--- START ---

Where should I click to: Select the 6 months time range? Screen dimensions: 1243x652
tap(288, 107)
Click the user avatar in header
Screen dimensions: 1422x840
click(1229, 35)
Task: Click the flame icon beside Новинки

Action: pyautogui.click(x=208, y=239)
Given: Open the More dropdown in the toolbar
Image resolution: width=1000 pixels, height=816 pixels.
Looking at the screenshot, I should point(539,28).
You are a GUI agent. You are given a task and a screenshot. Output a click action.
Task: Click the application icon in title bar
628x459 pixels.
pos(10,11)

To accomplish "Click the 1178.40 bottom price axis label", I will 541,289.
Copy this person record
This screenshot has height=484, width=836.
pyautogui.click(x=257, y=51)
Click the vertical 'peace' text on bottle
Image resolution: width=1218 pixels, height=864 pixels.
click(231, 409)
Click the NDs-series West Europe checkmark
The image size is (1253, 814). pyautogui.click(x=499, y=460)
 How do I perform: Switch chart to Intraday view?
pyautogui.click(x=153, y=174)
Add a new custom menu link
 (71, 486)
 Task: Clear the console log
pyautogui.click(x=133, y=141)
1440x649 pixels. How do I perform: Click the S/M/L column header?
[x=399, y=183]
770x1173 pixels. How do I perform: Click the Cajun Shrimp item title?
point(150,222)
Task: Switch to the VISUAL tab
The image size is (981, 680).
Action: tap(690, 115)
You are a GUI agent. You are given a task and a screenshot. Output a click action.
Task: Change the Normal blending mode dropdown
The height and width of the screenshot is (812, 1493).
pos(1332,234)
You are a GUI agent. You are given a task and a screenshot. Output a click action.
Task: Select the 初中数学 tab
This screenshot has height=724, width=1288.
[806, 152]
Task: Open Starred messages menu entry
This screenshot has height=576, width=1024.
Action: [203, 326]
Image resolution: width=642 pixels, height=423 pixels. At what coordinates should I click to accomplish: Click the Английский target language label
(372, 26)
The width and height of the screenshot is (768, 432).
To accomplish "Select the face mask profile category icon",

--- END ---

# What you have to do
All of the material must be given again without any change.

# Result of the exercise
Where should I click to: Select the 6 months time range? Screen dimensions: 1243x652
tap(288, 107)
Click the user avatar in header
Screen dimensions: 1422x840
click(1229, 35)
Task: Click the flame icon beside Новинки

Action: pyautogui.click(x=208, y=239)
Given: Open the More dropdown in the toolbar
Image resolution: width=1000 pixels, height=816 pixels.
Looking at the screenshot, I should point(539,28).
You are a GUI agent. You are given a task and a screenshot. Output a click action.
Task: Click the application icon in title bar
628x459 pixels.
pos(10,11)

To accomplish "Click the 1178.40 bottom price axis label", I will 541,289.
Copy this person record
This screenshot has height=484, width=836.
pyautogui.click(x=257, y=51)
Click the vertical 'peace' text on bottle
Image resolution: width=1218 pixels, height=864 pixels.
click(231, 409)
Click the NDs-series West Europe checkmark
The image size is (1253, 814). pyautogui.click(x=499, y=460)
 How do I perform: Switch chart to Intraday view?
pyautogui.click(x=153, y=174)
Add a new custom menu link
 (71, 486)
 Task: Clear the console log
pyautogui.click(x=133, y=141)
1440x649 pixels. How do I perform: Click the S/M/L column header?
[x=399, y=183]
770x1173 pixels. How do I perform: Click the Cajun Shrimp item title?
point(150,222)
Task: Switch to the VISUAL tab
The image size is (981, 680).
Action: tap(690, 115)
You are a GUI agent. You are given a task and a screenshot. Output a click action.
Task: Change the Normal blending mode dropdown
The height and width of the screenshot is (812, 1493).
pos(1332,234)
You are a GUI agent. You are given a task and a screenshot. Output a click action.
Task: Select the 初中数学 tab
This screenshot has height=724, width=1288.
[806, 152]
Task: Open Starred messages menu entry
This screenshot has height=576, width=1024.
Action: [203, 326]
Image resolution: width=642 pixels, height=423 pixels. At what coordinates should I click to accomplish: Click the Английский target language label
(372, 26)
The width and height of the screenshot is (768, 432).
To accomplish "Select the face mask profile category icon",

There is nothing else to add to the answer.